# [TASK TO CARRY OUT]
Copy out all of the lines below verbatim, with nothing changed or left out.

── WORKING DATA ──

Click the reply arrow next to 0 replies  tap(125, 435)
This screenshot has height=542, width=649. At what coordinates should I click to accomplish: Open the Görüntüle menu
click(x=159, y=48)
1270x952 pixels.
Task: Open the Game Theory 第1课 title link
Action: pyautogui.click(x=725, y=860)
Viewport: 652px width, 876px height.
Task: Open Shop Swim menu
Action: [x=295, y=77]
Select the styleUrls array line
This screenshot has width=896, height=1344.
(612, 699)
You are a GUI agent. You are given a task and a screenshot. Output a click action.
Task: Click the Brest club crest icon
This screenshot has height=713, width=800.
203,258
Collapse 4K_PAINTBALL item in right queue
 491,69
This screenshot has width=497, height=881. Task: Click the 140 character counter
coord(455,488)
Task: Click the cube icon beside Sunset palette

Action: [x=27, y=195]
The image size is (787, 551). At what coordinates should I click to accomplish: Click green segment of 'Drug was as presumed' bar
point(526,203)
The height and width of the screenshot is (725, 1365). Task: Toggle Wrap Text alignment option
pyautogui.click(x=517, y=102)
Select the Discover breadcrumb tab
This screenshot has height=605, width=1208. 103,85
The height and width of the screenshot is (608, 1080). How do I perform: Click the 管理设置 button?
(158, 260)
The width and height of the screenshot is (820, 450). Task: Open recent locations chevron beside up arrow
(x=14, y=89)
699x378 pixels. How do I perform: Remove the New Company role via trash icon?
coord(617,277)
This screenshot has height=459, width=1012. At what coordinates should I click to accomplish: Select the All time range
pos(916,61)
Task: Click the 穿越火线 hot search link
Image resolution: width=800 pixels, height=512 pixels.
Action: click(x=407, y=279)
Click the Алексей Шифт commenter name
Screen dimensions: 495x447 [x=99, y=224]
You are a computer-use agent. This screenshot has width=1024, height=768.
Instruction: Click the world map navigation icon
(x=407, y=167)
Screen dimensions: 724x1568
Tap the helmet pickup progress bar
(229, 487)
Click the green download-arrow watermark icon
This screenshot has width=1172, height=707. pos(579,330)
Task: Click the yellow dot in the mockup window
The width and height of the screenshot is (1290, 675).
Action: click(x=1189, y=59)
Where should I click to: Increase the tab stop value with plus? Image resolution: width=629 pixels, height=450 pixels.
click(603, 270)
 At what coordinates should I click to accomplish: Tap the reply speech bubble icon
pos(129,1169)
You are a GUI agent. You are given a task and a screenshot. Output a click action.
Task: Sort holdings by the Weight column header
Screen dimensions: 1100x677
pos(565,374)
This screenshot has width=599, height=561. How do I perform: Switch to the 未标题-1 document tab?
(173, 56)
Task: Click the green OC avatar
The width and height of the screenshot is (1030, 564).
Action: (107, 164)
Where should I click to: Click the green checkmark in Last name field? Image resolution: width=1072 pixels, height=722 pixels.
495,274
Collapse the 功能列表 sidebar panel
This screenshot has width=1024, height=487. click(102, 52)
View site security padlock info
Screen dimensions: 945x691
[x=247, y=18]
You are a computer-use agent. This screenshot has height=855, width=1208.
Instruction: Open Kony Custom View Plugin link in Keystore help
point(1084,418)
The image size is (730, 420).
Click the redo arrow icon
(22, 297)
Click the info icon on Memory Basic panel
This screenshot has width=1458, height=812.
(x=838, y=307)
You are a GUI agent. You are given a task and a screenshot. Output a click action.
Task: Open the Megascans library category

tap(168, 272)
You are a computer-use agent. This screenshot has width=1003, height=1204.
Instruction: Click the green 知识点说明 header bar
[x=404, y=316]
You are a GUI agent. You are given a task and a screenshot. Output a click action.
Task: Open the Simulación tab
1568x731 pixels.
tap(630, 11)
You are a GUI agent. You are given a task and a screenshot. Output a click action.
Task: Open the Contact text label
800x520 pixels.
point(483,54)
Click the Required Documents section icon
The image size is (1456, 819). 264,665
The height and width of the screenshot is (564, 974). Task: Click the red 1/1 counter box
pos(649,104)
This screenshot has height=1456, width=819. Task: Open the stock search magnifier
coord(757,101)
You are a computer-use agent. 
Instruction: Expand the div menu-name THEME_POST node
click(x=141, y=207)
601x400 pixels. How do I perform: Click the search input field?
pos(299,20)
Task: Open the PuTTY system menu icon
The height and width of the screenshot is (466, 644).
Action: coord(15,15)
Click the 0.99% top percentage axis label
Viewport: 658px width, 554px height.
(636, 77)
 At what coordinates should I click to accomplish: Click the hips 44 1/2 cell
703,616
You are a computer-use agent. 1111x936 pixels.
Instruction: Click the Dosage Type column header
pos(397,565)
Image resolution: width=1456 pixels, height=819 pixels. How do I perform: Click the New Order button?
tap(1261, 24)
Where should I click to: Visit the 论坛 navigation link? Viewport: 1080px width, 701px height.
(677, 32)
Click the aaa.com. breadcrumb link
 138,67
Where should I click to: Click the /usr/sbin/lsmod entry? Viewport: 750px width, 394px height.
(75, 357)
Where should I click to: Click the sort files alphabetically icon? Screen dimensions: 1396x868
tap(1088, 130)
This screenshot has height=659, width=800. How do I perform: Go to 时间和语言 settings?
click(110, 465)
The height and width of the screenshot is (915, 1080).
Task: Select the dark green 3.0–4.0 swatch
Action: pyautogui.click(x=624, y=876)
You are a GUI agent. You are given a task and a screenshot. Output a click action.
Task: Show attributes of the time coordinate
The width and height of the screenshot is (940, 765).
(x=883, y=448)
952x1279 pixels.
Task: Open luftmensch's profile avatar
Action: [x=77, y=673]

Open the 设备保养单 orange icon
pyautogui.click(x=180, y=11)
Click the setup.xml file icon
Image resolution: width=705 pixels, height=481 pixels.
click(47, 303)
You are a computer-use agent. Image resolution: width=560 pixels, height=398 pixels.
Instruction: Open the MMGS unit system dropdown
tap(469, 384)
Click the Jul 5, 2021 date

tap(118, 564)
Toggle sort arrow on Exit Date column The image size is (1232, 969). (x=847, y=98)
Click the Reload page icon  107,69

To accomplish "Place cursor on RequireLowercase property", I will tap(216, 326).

───

# [FULL SOLUTION]
Click the reply arrow next to 0 replies  tap(125, 435)
This screenshot has height=542, width=649. At what coordinates should I click to accomplish: Open the Görüntüle menu
click(x=159, y=48)
1270x952 pixels.
Task: Open the Game Theory 第1课 title link
Action: pyautogui.click(x=725, y=860)
Viewport: 652px width, 876px height.
Task: Open Shop Swim menu
Action: [x=295, y=77]
Select the styleUrls array line
This screenshot has width=896, height=1344.
(612, 699)
You are a GUI agent. You are given a task and a screenshot. Output a click action.
Task: Click the Brest club crest icon
This screenshot has height=713, width=800.
203,258
Collapse 4K_PAINTBALL item in right queue
 491,69
This screenshot has width=497, height=881. Task: Click the 140 character counter
coord(455,488)
Task: Click the cube icon beside Sunset palette

Action: [x=27, y=195]
The image size is (787, 551). At what coordinates should I click to accomplish: Click green segment of 'Drug was as presumed' bar
point(526,203)
The height and width of the screenshot is (725, 1365). Task: Toggle Wrap Text alignment option
pyautogui.click(x=517, y=102)
Select the Discover breadcrumb tab
This screenshot has height=605, width=1208. 103,85
The height and width of the screenshot is (608, 1080). How do I perform: Click the 管理设置 button?
(158, 260)
The width and height of the screenshot is (820, 450). Task: Open recent locations chevron beside up arrow
(x=14, y=89)
699x378 pixels. How do I perform: Remove the New Company role via trash icon?
coord(617,277)
This screenshot has height=459, width=1012. At what coordinates should I click to accomplish: Select the All time range
pos(916,61)
Task: Click the 穿越火线 hot search link
Image resolution: width=800 pixels, height=512 pixels.
Action: click(x=407, y=279)
Click the Алексей Шифт commenter name
Screen dimensions: 495x447 [x=99, y=224]
You are a computer-use agent. This screenshot has width=1024, height=768.
Instruction: Click the world map navigation icon
(x=407, y=167)
Screen dimensions: 724x1568
Tap the helmet pickup progress bar
(229, 487)
Click the green download-arrow watermark icon
This screenshot has width=1172, height=707. pos(579,330)
Task: Click the yellow dot in the mockup window
The width and height of the screenshot is (1290, 675).
Action: click(x=1189, y=59)
Where should I click to: Increase the tab stop value with plus? Image resolution: width=629 pixels, height=450 pixels.
click(603, 270)
 At what coordinates should I click to accomplish: Tap the reply speech bubble icon
pos(129,1169)
You are a GUI agent. You are given a task and a screenshot. Output a click action.
Task: Sort holdings by the Weight column header
Screen dimensions: 1100x677
pos(565,374)
This screenshot has width=599, height=561. How do I perform: Switch to the 未标题-1 document tab?
(173, 56)
Task: Click the green OC avatar
The width and height of the screenshot is (1030, 564).
Action: (107, 164)
Where should I click to: Click the green checkmark in Last name field? Image resolution: width=1072 pixels, height=722 pixels.
495,274
Collapse the 功能列表 sidebar panel
This screenshot has width=1024, height=487. click(102, 52)
View site security padlock info
Screen dimensions: 945x691
[x=247, y=18]
You are a computer-use agent. This screenshot has height=855, width=1208.
Instruction: Open Kony Custom View Plugin link in Keystore help
point(1084,418)
The image size is (730, 420).
Click the redo arrow icon
(22, 297)
Click the info icon on Memory Basic panel
This screenshot has width=1458, height=812.
(x=838, y=307)
You are a GUI agent. You are given a task and a screenshot. Output a click action.
Task: Open the Megascans library category

tap(168, 272)
You are a computer-use agent. This screenshot has width=1003, height=1204.
Instruction: Click the green 知识点说明 header bar
[x=404, y=316]
You are a GUI agent. You are given a task and a screenshot. Output a click action.
Task: Open the Simulación tab
1568x731 pixels.
tap(630, 11)
You are a GUI agent. You are given a task and a screenshot. Output a click action.
Task: Open the Contact text label
800x520 pixels.
point(483,54)
Click the Required Documents section icon
The image size is (1456, 819). 264,665
The height and width of the screenshot is (564, 974). Task: Click the red 1/1 counter box
pos(649,104)
This screenshot has height=1456, width=819. Task: Open the stock search magnifier
coord(757,101)
You are a computer-use agent. 
Instruction: Expand the div menu-name THEME_POST node
click(x=141, y=207)
601x400 pixels. How do I perform: Click the search input field?
pos(299,20)
Task: Open the PuTTY system menu icon
The height and width of the screenshot is (466, 644).
Action: coord(15,15)
Click the 0.99% top percentage axis label
Viewport: 658px width, 554px height.
(636, 77)
 At what coordinates should I click to accomplish: Click the hips 44 1/2 cell
703,616
You are a computer-use agent. 1111x936 pixels.
Instruction: Click the Dosage Type column header
pos(397,565)
Image resolution: width=1456 pixels, height=819 pixels. How do I perform: Click the New Order button?
tap(1261, 24)
Where should I click to: Visit the 论坛 navigation link? Viewport: 1080px width, 701px height.
(677, 32)
Click the aaa.com. breadcrumb link
 138,67
Where should I click to: Click the /usr/sbin/lsmod entry? Viewport: 750px width, 394px height.
(75, 357)
Where should I click to: Click the sort files alphabetically icon? Screen dimensions: 1396x868
tap(1088, 130)
This screenshot has height=659, width=800. How do I perform: Go to 时间和语言 settings?
click(110, 465)
The height and width of the screenshot is (915, 1080).
Task: Select the dark green 3.0–4.0 swatch
Action: pyautogui.click(x=624, y=876)
You are a GUI agent. You are given a task and a screenshot. Output a click action.
Task: Show attributes of the time coordinate
The width and height of the screenshot is (940, 765).
(x=883, y=448)
952x1279 pixels.
Task: Open luftmensch's profile avatar
Action: [x=77, y=673]

Open the 设备保养单 orange icon
pyautogui.click(x=180, y=11)
Click the setup.xml file icon
Image resolution: width=705 pixels, height=481 pixels.
click(47, 303)
You are a computer-use agent. Image resolution: width=560 pixels, height=398 pixels.
Instruction: Open the MMGS unit system dropdown
tap(469, 384)
Click the Jul 5, 2021 date

tap(118, 564)
Toggle sort arrow on Exit Date column The image size is (1232, 969). (x=847, y=98)
Click the Reload page icon  107,69

To accomplish "Place cursor on RequireLowercase property", I will tap(216, 326).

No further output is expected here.